Su mente vagaba entre distintas posibilidades: prefería quizás la mirada petrificante, la capacidad de generar un veneno letal o incluso el mismo gas que casi lo mata. Luego de ver el poder de sus camaradas en batalla, un abanico de ideas se abría ante él, cada una más tentadora que la anterior.
—Vamos al sótano. El viejo quiere entrenarte. Yo iré a buscar unos libros que me solicitó —dijo Lince mientras giraba en dirección al centro de la ciudad.
Asintiendo en silencio, Theo caminó hacia donde todo comenzó. Esta vez no se dejó guiar por olores, sino por los recuerdos profundamente grabados en su memoria.
Tras un breve deambular, llegó a las puertas dobles. Ingresó con confianza, esperando encontrar una figura masculina y anciana; para su sorpresa, no había nadie.
—¿De verdad esperabas que estuviese aquí? —preguntó la voz en sus sienes, interpretando su expresión de desconcierto.
—N... No, solo que pensé que me entrenaría en magia o algo por el estilo —respondió Theo, aunque su rostro de desilusión lo traicionaba por completo.

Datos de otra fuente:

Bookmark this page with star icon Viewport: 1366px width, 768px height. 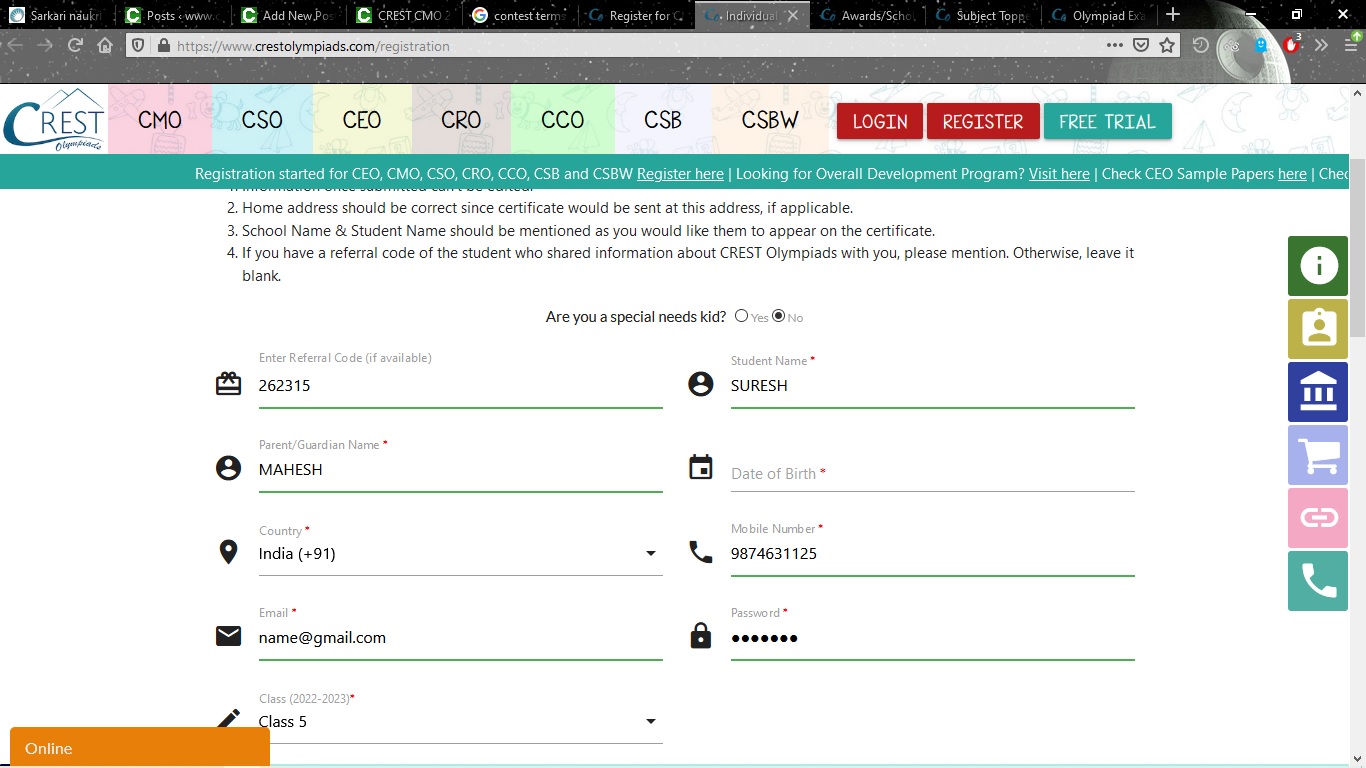click(x=1167, y=46)
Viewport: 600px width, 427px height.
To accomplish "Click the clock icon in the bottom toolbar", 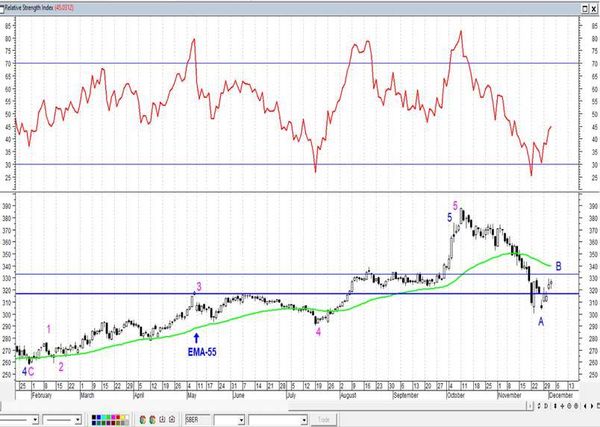I will [x=162, y=420].
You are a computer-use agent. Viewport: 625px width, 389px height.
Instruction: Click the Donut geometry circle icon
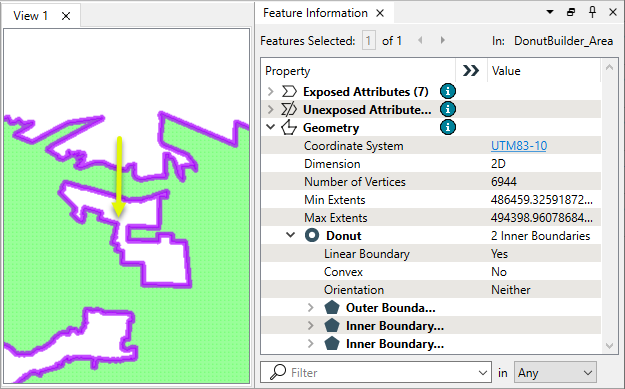[x=312, y=236]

Se acercó al mesón, observando con genuino interés el mapa desplegado. Sobre la mesa reposaba una nota nueva, escrita con tinta firme y trazo elegante.
—Te dejé un acertijo— comenzó a decir la voz en su mente. — Cuando aprendas a leer y logres descifrarlo, te otorgaré una recompensa importante, basada en tu esfuerzo general como miembro de nuestra organización.
Las palabras sonaban cargadas de expectativa, pero con un realismo sereno, como si dieran por hecho que el muchacho lograría grandes cosas.
—¡Genial! —exclamó Theo, justo cuando un olor a papel viejo, diferente al del pergamino frente a él, se coló sutilmente en el ambiente, despertando su curiosidad.
—Lince, ¿tú me ayudarás con mi entrenamiento? —preguntó de pronto, al sentir la fragancia a hojas de papel nuevo, distintas de las que percibía frente a su nariz alertando su presencia. Se giró hacia la dama de negro, que lo observaba desde la sombra.
—Veo que tu habilidad de rastreo ha mejorado en estos breves días —respondió ella con una leve sonrisa.
Una sonrisa apareció también en el rostro de Theo, quien por momentos olvidaba todo lo que había perdido, enfocado únicamente en desarrollar su potencial al máximo.